Understanding Our Lens Condition Grading System
Every vintage lens tells a story through its condition. At LensSeed we grade every lens on three axes — Optical, Mechanical, and Cosmetic — each scored from 0 to 5.
These three scores combine into a single overall letter grade, so you always know exactly what you're getting.
Letter Grades
| Grade | Description |
|---|---|
| A | Lens is in collectible condition. Scratch free in both optic and body. Very minimal sign of use. |
| AB | Lens is in mint condition. Look very new. There might be a few scratch but (not more than 4 scratches) |
| B | Lens is in good condition. It can work perfectly. There might be scratches around lens body but no performance impacted. |
| C | Lens is in fair condition. You can expected this lens as a general second hand item. If there are any imperfect condition, this lens grade still practically work practically with minimal difficulty. |
| D | Lens is in poor condition. Heavy sign of use. It is still work but some function need to be restored in order to make it perfect. |
| F | Lens is in bad condition. Sales for part or repair only. It need repair before you start using it. |
Optical Condition
The glass elements: coatings, clarity, haze, fungus, and scratches that affect image quality.
No scratch, Coat complete. No haze, No fungus. Like new.
No scratch, Coat complete. No haze, No fungus. Top mint.
A few hair scratch or tiny mark on the front lens element.
Impacts picture quality. Ghost, blur picture, low contrast.
Mark or scratch at the rear lens element. This will affect the image.
Lens optic cracked
Mechanical Condition
Focus and aperture operation — smoothness, accuracy, and reliability.
Focus smooth, aperture snappy.

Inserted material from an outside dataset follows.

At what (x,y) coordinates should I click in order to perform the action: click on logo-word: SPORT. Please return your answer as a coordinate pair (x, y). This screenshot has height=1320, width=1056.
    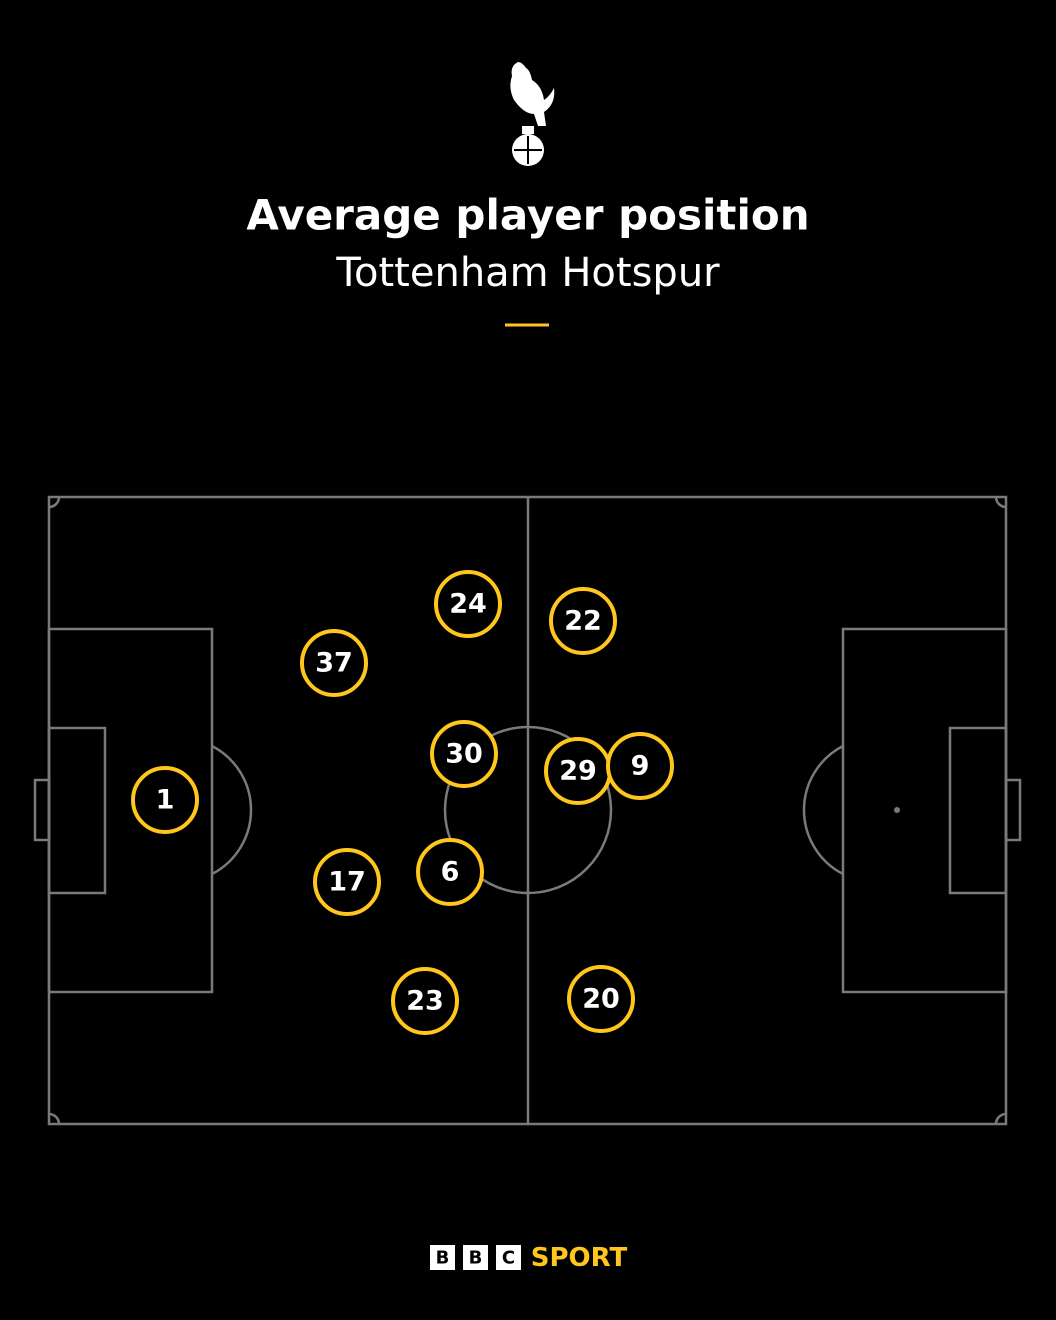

Works perfectly.
Smooth focus, accurate aperture. Normal wear.
Focus slightly stiff or loose. Aperture works but maybe dry.

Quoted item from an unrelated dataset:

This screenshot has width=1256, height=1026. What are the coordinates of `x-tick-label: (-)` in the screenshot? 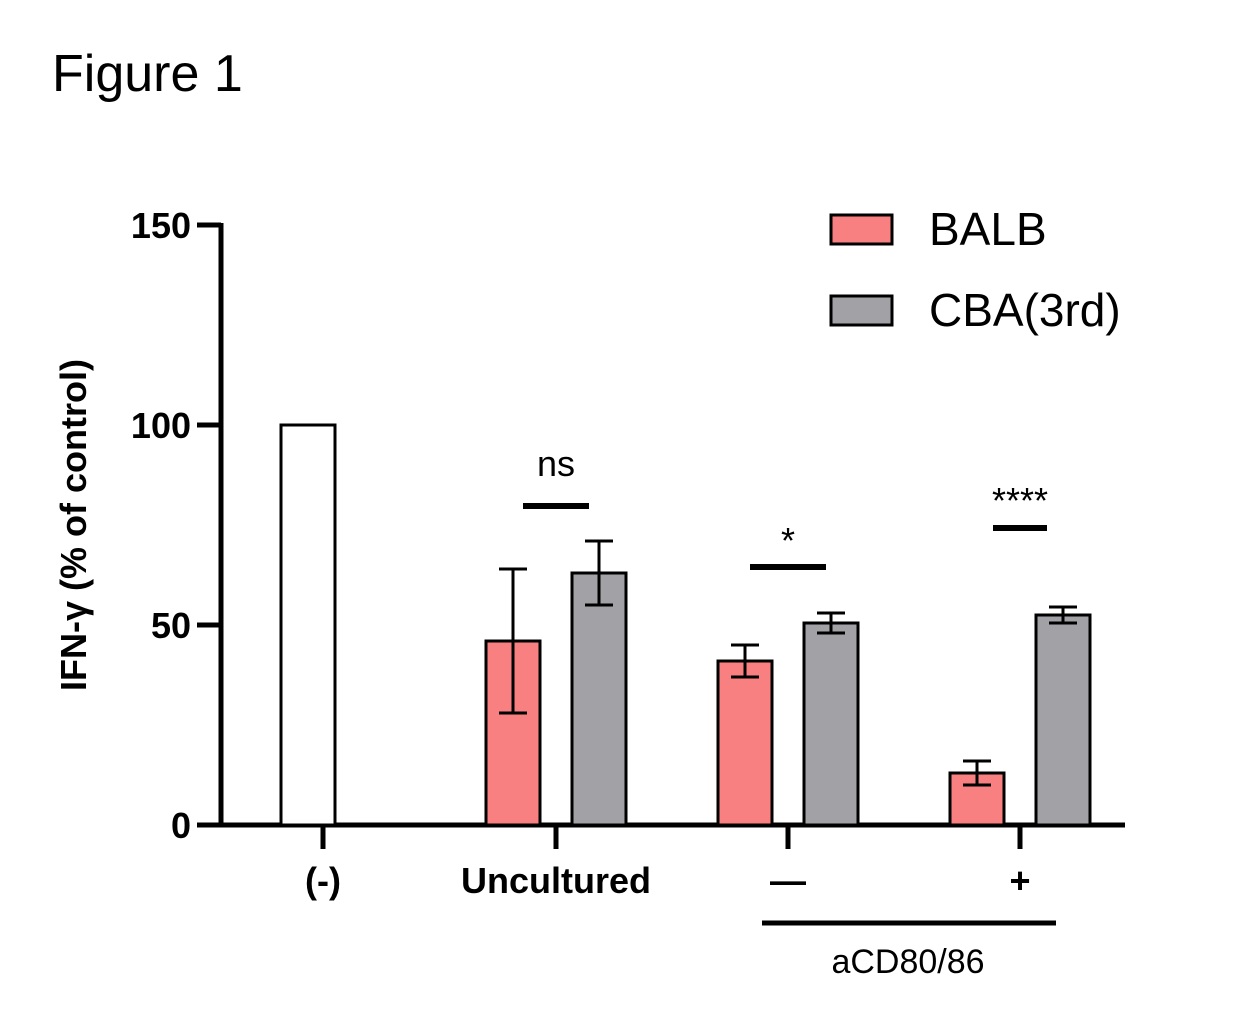 It's located at (323, 880).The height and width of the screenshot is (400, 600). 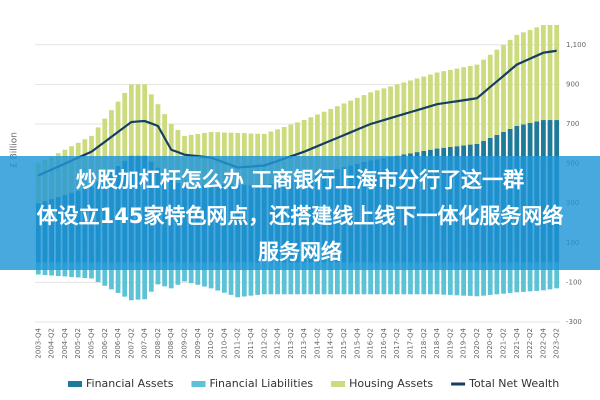 What do you see at coordinates (264, 344) in the screenshot?
I see `x-tick-label: 2012-Q2` at bounding box center [264, 344].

Aperture blades slow to return. Focus uneven.
Focus stuck or aperture blades stuck.
Mechanically broken.
Cosmetic Condition
The exterior: barrel wear, paint, dents, and scratches on the body.
No scratch, Like new. Colors are perfect
Overall look new. But a few scratch, a few paint loss.

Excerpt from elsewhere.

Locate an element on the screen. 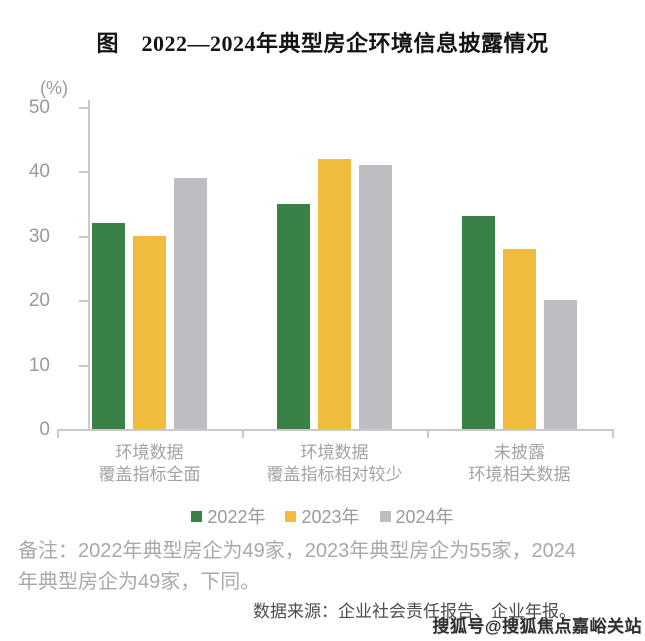  y-tick-label: 30 is located at coordinates (39, 236).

Average wear, some scratches on barrel.
Heavy wear, dents or deep scratches.
Very poor condition. Ugly test lens.
Junk condition.
How the overall grade is calculated
Each lens gets three independent scores (0–5). Because optical quality matters most for a vintage lens, the scores are weighted, not averaged equally:
| Weighted score | Grade | Meaning |
|---|---|---|
| 5.0 (all axes = 5) | A | Collectible / Near-perfect |
| 4.5 – 4.9 | AB | Mint / Excellent |
| 4.0 – 4.4 | B | Good / User-grade |
| 3.0 – 3.9 | C | General second-hand |
| 2.0 – 2.9 | D | Poor / Needs restoration |
| Below 2.0 | F | Parts or repair only |
Example: a lens scoring Optical 4, Mechanical 5, Cosmetic 3 → (4×0.5)+(5×0.3)+(3×0.2) = 4.1 → grade B (Good).
Any axis scoring 0 automatically results in grade F, regardless of the other scores.